Es como si nuestro corazón fuera un buscador de tesoros con detector de metales ultrasensible, programado solo para lo “raro y brillante”. Nos volvemos peregrinos del sentir, con un mapa mental que solo marca puntos de interés que prometen revelaciones profundas y emociones de alto voltaje. ¿Quién querría conformarse con una charla casual cuando se puede tener un debate existencial bajo la luz de la luna? Queremos intensidad, queremos amistades que nos hagan sentir que el tiempo se detiene, amores que te despeinan el alma y nos hagan gritar “¡eureka!” cada día. Cualquier cosa menos, parece un insulto al viaje de nuestra vida.

La ironía de las personas que abandonamos

Y justo ahí, en medio de esa búsqueda apasionada por lo grandioso, surge la paradoja más grande: nos olvidamos de lo que ya tenemos. En el afán de encontrar el diamante más puro, a veces dejamos caer las pequeñas gemas que ya brillaban en nuestro bolsillo. ¿Alguna vez te has detenido a pensar en cuántas conexiones significativas, cuántas almas que te apreciaban sinceramente, se quedaron atrás mientras tú seguías persiguiendo tu ideal?
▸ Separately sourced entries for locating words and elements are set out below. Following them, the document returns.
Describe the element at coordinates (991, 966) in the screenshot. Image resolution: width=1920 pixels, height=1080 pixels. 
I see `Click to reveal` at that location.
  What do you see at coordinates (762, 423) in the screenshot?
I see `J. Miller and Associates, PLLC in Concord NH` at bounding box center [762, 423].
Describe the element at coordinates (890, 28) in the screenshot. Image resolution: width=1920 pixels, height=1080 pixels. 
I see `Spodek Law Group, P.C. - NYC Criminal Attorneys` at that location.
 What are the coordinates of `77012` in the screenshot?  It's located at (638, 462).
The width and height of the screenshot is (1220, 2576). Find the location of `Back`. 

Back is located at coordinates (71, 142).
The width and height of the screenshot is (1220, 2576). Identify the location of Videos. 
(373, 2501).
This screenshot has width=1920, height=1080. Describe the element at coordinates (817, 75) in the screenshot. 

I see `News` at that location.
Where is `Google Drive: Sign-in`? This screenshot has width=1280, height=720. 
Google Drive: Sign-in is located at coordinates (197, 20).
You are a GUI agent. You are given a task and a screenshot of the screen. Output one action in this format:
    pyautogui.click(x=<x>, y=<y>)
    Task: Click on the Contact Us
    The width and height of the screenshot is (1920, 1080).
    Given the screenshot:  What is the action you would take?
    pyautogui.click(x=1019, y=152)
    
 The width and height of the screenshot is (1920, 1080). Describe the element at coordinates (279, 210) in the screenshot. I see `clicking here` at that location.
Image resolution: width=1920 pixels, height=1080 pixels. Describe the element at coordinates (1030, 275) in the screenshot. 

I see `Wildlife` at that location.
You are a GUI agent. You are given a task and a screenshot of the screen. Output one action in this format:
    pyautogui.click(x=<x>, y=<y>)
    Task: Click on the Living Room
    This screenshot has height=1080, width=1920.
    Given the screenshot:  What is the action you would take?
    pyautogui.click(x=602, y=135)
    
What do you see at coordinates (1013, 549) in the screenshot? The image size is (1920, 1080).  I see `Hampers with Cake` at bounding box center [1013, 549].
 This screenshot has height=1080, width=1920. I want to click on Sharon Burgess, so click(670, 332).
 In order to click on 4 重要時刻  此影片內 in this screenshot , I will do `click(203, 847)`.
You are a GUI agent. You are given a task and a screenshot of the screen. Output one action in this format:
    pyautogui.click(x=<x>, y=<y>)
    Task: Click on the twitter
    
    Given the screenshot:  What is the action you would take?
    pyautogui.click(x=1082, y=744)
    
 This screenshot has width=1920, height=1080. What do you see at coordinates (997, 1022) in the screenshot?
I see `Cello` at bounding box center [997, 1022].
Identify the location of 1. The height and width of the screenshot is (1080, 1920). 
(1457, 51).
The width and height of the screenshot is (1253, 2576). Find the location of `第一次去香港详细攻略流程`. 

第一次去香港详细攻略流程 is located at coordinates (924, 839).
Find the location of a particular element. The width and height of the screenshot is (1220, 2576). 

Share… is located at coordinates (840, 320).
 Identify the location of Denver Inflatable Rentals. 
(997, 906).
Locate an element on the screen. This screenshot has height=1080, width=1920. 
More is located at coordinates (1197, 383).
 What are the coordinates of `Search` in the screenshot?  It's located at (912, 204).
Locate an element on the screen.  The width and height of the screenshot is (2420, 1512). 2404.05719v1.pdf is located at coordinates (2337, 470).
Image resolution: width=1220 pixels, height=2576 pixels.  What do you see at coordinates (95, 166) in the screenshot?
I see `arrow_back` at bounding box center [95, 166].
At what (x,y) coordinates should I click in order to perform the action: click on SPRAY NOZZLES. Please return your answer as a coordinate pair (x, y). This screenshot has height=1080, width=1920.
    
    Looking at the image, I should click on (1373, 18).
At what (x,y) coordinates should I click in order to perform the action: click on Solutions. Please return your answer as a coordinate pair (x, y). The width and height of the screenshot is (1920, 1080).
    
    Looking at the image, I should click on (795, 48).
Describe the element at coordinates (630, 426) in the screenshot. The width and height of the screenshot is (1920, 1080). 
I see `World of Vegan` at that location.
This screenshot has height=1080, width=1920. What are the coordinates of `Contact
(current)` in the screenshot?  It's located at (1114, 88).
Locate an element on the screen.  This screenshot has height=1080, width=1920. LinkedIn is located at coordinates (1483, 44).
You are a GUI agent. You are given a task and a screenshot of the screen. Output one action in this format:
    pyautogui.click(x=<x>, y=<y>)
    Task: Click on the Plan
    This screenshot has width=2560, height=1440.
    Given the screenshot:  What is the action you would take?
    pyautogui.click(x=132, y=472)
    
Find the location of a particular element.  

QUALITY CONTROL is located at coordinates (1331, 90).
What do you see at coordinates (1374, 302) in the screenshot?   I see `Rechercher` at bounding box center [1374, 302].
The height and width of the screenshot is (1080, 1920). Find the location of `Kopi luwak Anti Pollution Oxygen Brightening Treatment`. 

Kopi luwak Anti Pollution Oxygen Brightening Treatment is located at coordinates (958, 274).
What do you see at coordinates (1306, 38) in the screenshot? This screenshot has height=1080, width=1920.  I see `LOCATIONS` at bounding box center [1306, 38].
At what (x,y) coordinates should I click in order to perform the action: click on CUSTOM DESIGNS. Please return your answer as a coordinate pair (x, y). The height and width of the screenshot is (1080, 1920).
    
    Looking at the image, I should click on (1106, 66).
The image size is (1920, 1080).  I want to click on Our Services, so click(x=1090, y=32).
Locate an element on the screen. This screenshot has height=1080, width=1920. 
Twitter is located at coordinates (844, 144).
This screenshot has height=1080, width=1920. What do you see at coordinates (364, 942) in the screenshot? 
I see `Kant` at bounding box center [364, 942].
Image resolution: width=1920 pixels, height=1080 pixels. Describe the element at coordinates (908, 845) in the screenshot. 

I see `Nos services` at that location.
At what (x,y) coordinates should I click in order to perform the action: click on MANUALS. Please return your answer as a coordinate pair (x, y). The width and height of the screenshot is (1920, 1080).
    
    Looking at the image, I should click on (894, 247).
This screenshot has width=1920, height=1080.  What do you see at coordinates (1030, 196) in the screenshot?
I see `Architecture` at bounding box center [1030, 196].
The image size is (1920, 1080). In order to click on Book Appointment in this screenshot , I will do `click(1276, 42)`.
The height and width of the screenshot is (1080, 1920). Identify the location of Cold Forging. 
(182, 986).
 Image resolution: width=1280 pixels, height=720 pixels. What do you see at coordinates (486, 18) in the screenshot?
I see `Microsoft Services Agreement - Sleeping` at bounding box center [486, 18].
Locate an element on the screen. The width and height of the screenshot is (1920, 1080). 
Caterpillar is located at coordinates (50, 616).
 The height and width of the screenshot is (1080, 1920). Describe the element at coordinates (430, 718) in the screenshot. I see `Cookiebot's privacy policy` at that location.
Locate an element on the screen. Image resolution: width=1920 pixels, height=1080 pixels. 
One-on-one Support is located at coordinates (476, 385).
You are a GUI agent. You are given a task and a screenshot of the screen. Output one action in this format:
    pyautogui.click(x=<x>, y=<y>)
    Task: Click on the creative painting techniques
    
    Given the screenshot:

Quizás, en nuestra búsqueda incesante, nos hemos convertido en las personas que abandonamos sin pensarlo, dejando aquello que ya era valioso en el altar de un futuro incierto.

Es curioso cómo, en nuestro empeño por lo “épico”, desvalorizamos lo “real”. Esos amigos que te conocen desde antes de que tuvieras gustos musicales definidos, esa familia que, a su manera, siempre ha estado ahí, o incluso esa persona con la que la chispa no fue un incendio forestal desde el primer minuto, pero que prometía una fogata cálida y duradera. La triste verdad es que a menudo, en esa persecución de lo etéreo, somos las personas que abandonamos la posibilidad de cultivar lo que ya tenemos, cegados por la promesa de un algo más espectacular que, irónicamente, podría estar justo frente a nosotros.

Así que, tal vez sea buen momento para pausar el GPS de la búsqueda incansable. Mirar alrededor, no solo para ver qué nueva aventura nos espera, sino para reconocer y apreciar esos lazos ya tejidos, esas risas compartidas, esos hombros que han estado ahí. Las conexiones profundas y trascendentales no siempre llegan envueltas en un halo místico; a menudo, se construyen con paciencia, autenticidad y la voluntad de quedarse, incluso cuando el paisaje no es extraordinario. Es momento de reflexionar sobre las personas que abandonamos en el camino y preguntarnos si lo “extraordinario” no estaba, después de todo, en la calidez de lo que dejamos ir.